Flavia asintió y se encogió de hombros.

– Me parece que se la toma más en serio que… -dejó la frase sin terminar.

– ¿Que tú la tuya? -preguntó él con escepticismo.

– Yo diría que, en cierto modo, sí. -Al ver que él iba a protestar, le puso la mano en el brazo y explicó-: Mira, Guido, cualquiera puede ir a escucharme y luego romperse las manos aplaudiendo, sin que por ello tenga que entender de música o de canto. Basta con que le guste el traje, o el argumento, o quizá sólo grita brava porque es lo que gritan todos. -Al ver que él no parecía convencido, insistió-: Es la verdad. Puedes creerme. Después de cada función, mi camerino se llena de personas que me dicen cuándo les ha gustado mi actuación aunque aquella noche haya cantado como un perro. -Él observó cómo cruzaba por su cara el reflejo de este recuerdo, y comprendió que decía la verdad.

»Y ahora piensa en lo que hace Brett. Son muy pocas las personas que saben algo de su trabajo: sólo quienes están realmente enterados de lo que hace, y todos son científicos que pueden valorarlo. Supongo que la diferencia entre nosotras es que a ella sólo pueden juzgarla sus pares, personas de su mismo nivel, por lo que el baremo es mucho más alto y el elogio tiene mucho valor. A mí puede aplaudirme cualquier imbécil por puro capricho.

– Pero lo que tú haces es hermoso.

Ella se rió de buena gana.

– Que Brett no te oiga decir eso.

– ¿Por qué? ¿Es que a ella no se lo parece?

Sin dejar de reír, ella explicó:

– No lo entiendes, Guido. Brett piensa que lo que ella hace también es hermoso, y que las cosas con las que trabaja son tan hermosas como las arias que yo canto.

Él recordó entonces que en la declaración de Brett había un punto oscuro que él deseaba aclarar. Pero no hubo tiempo: ella estaba en el hospital y, al salir de él, abandonó Venecia inmediatamente después de firmar la declaración oficial.

– Hay algo que no comprendo -empezó, y se echó a reír al darse cuenta de la gran verdad que acababa de decir.

La sonrisa de ella era vacilante, inquisitiva.

– ¿Qué?

– Es algo de la declaración de Brett -explicó él. La cara de Flavia se relajó-. Escribió que La Capra le había mostrado un bol, un bol chino.
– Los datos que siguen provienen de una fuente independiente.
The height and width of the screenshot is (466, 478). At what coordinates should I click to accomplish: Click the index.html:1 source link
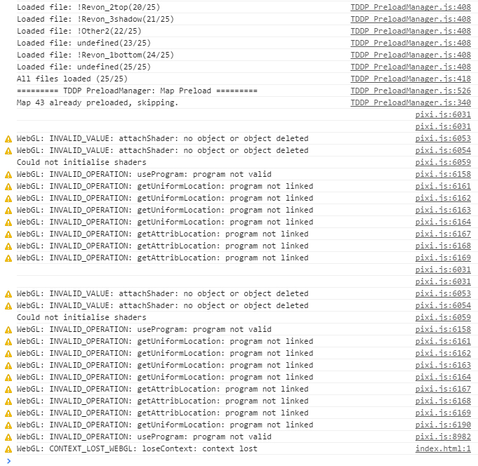443,448

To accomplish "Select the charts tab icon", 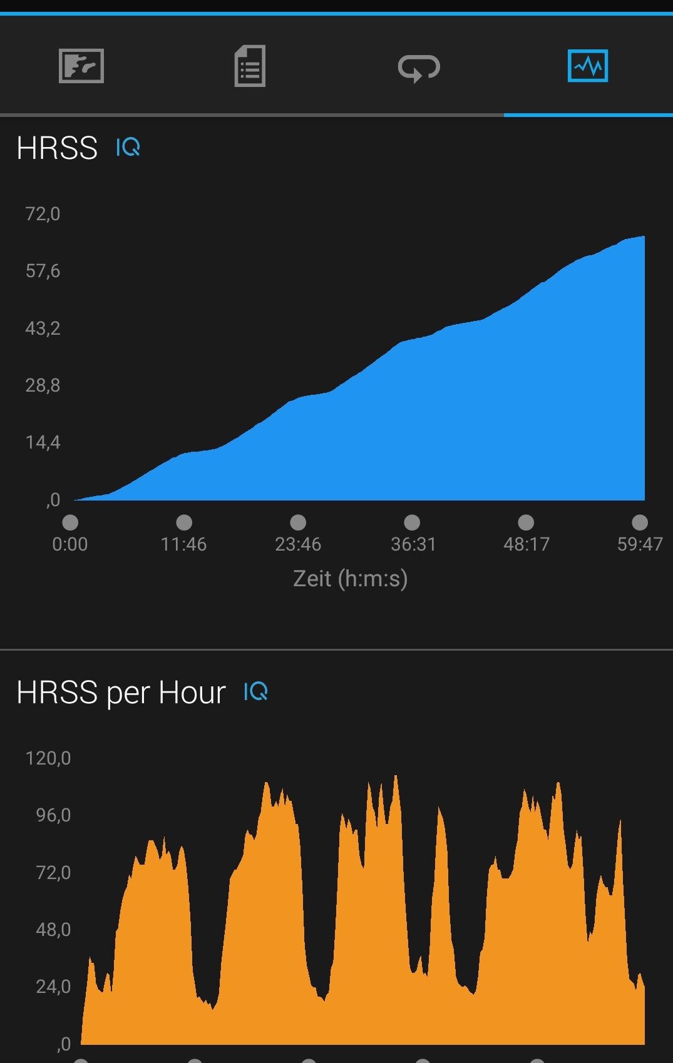I will (x=587, y=66).
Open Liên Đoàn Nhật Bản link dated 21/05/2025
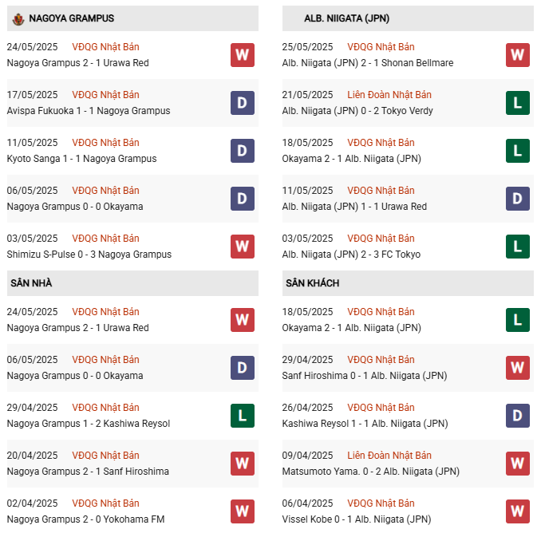 point(389,95)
He olvidado a qué milenio se atribuía.

– El tercer milenio antes de Cristo -dijo Flavia.

– ¿Te habló de ello?

– Naturalmente.

– Entonces quizá puedas ayudarme. -Ella asintió y él prosiguió-: En su declaración, dijo que lo rompió, que lo dejó caer al suelo deliberadamente.

Flavia asintió.

– Sí, hablamos de ello. Eso me dijo. Así ocurrió.

– Pues es lo que no comprendo -dijo Brunetti.

– ¿El qué?

– Si tanto ama esas cosas, si tanto trabaja por salvarlas, entonces el bol a la fuerza tenía que ser falso, ¿se trataba de una de esas imitaciones que La Capra compraba creyéndolas auténticas?
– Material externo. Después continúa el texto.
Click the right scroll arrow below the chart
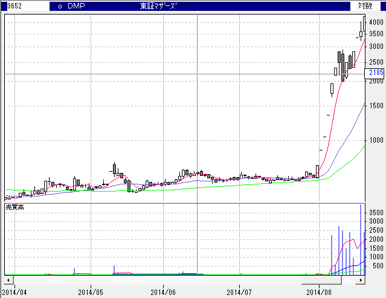386x298 pixels. (x=361, y=280)
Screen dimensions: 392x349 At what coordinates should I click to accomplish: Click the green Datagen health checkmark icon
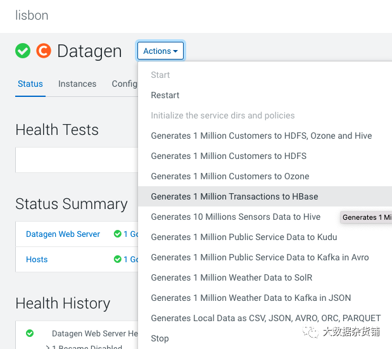[23, 51]
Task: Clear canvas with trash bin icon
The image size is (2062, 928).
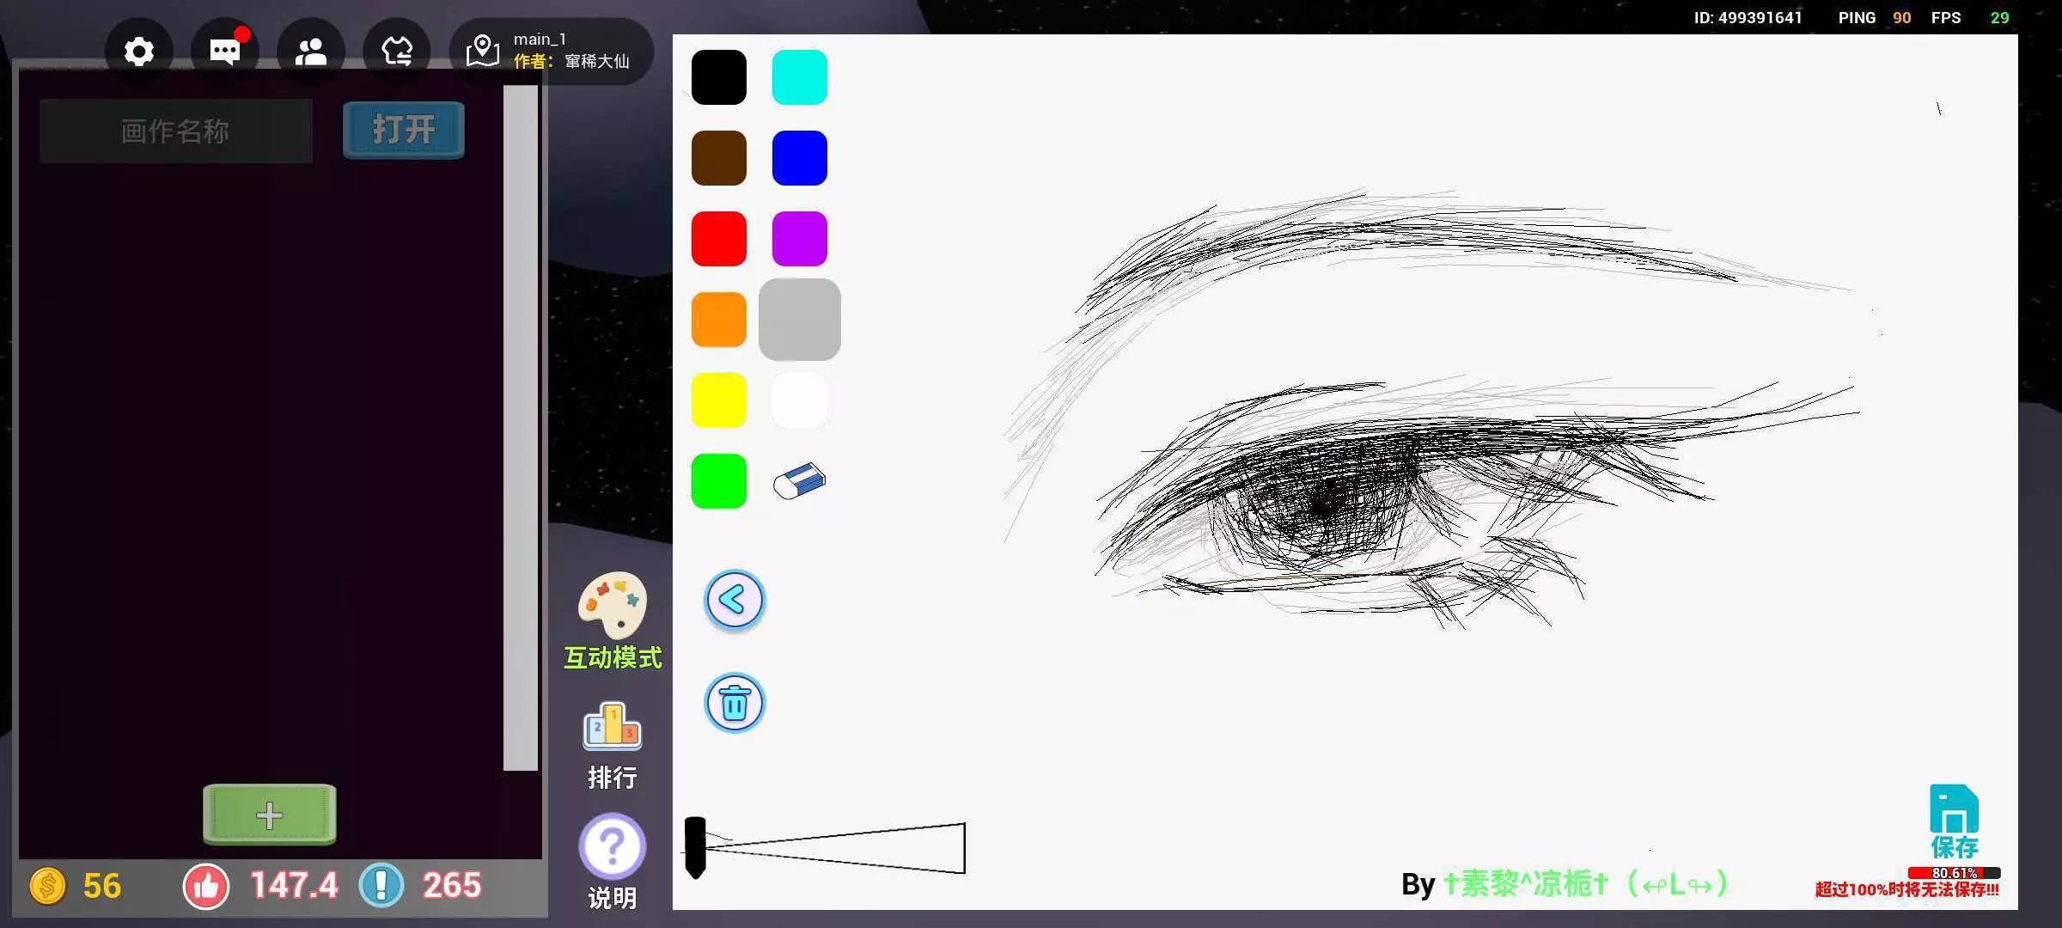Action: coord(735,704)
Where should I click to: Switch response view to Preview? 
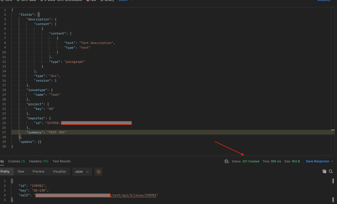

Flavia no dijo nada y volvió la cabeza hacia el molino abandonado que se levantaba a un extremo de la Giudecca.

– ¿No? -insistió Brunetti.

Ella se volvió a mirarlo, el sol la iluminaba por la izquierda, recortando su perfil sobre los edificios del otro lado del canal.

– ¿No, qué? -preguntó ella.

– Tenía que ser una imitación, o no la hubiera destruido.
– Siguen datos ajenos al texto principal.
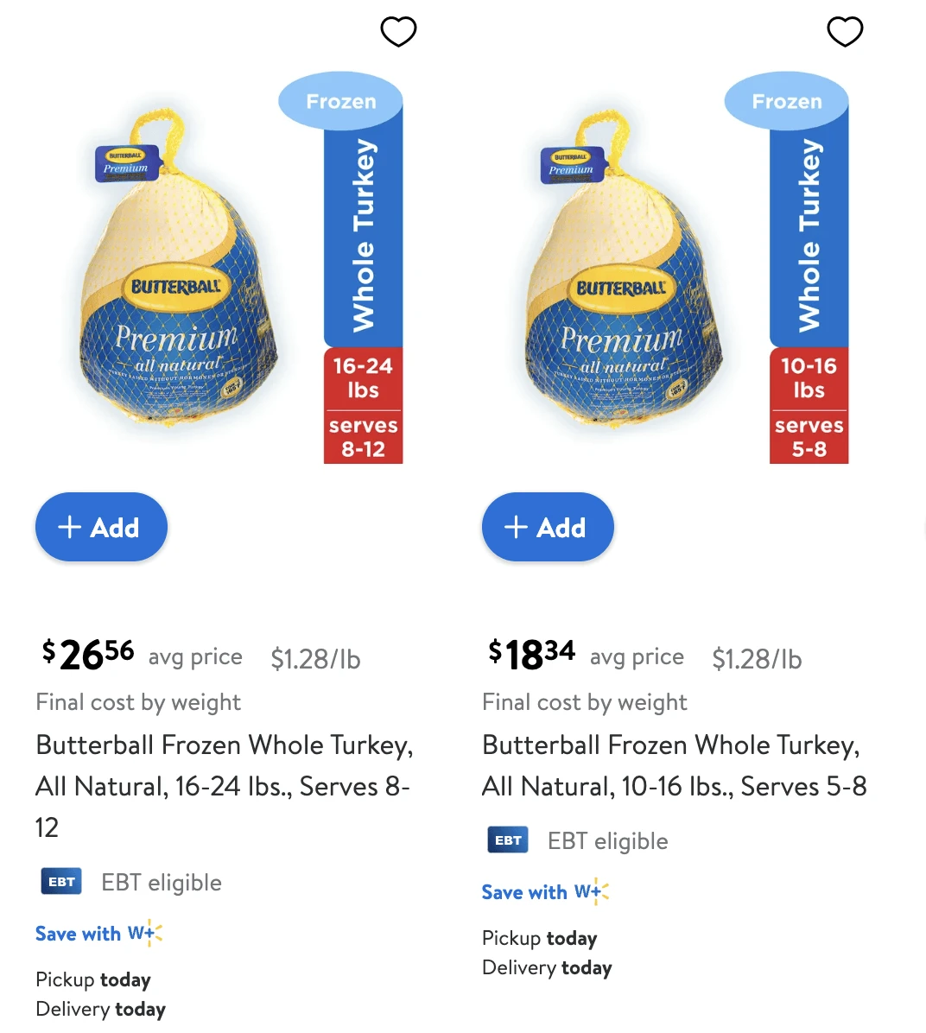Favorite the larger Butterball turkey via its heart
The width and height of the screenshot is (926, 1033).
[398, 32]
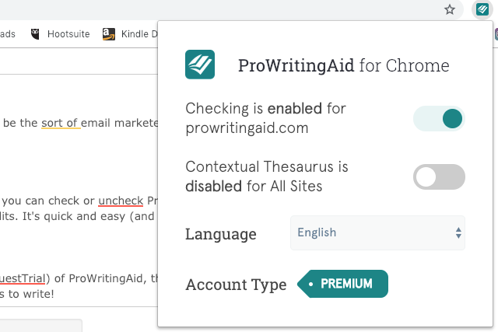Image resolution: width=498 pixels, height=332 pixels.
Task: Click the ProWritingAid extension icon in toolbar
Action: [482, 9]
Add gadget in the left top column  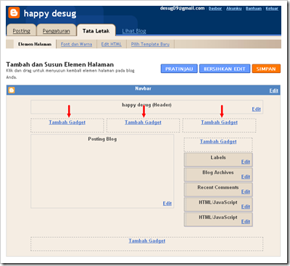[67, 122]
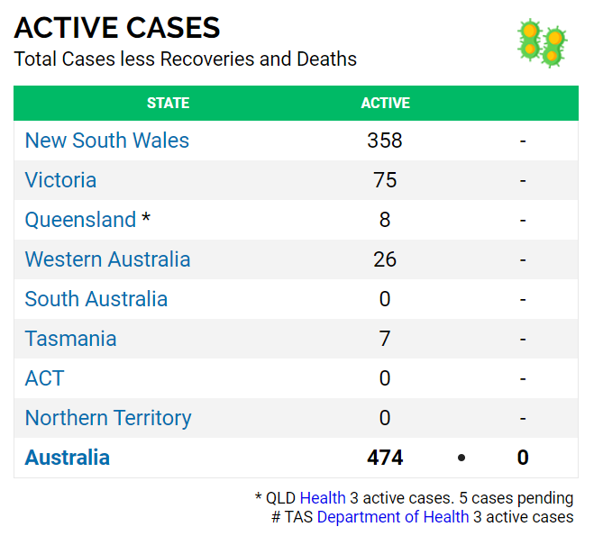
Task: Click the STATE column header
Action: 169,103
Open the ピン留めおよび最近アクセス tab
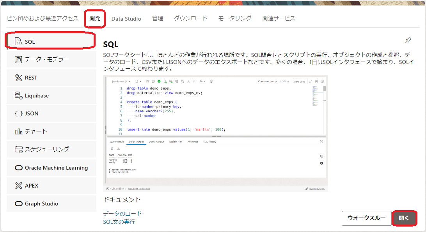426x232 pixels. point(43,18)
Durante mucho rato, él pensó que ella se había abstraído para no contestarle. Los gorriones volvieron y esta vez Flavia desmenuzó el resto del brioche en pequeños fragmentos y se los echó. Los dos contemplaron a los pajaritos que engullían las migas doradas y miraban a Flavia pidiendo más. Luego, al mismo tiempo, levantaron la mirada de los gorriones que piaban y sus ojos se encontraron. Al cabo de un largo momento, ella volvió la cara hacia el muelle por el que vio venir a sus hijos con cucuruchos de helado en la mano.